:: EXERCISE DESCRIPTION ::
Everything from the line holding "Services (181, 543)" through the last line of the listing needs to be repeated exactly, with no other lines.

:: RECORD SET ::

------

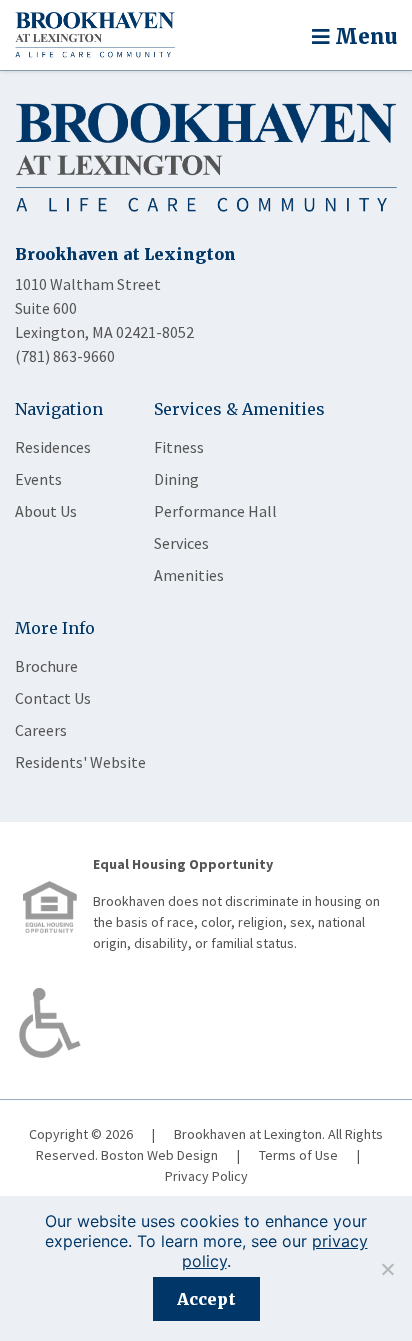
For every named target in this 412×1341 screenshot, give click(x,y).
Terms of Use (298, 1155)
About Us (46, 511)
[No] (387, 1269)
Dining (176, 479)
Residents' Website (80, 762)
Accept (206, 1299)
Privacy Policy (206, 1176)
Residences (53, 447)
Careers (41, 730)
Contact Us (53, 698)
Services (181, 543)
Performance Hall (215, 511)
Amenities (189, 575)
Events (38, 479)
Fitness (179, 447)
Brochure (46, 666)
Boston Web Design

------

:: RESPONSE TO THE TASK ::
Services (181, 543)
Performance Hall (215, 511)
Amenities (189, 575)
Events (38, 479)
Fitness (179, 447)
Brochure (46, 666)
Boston Web Design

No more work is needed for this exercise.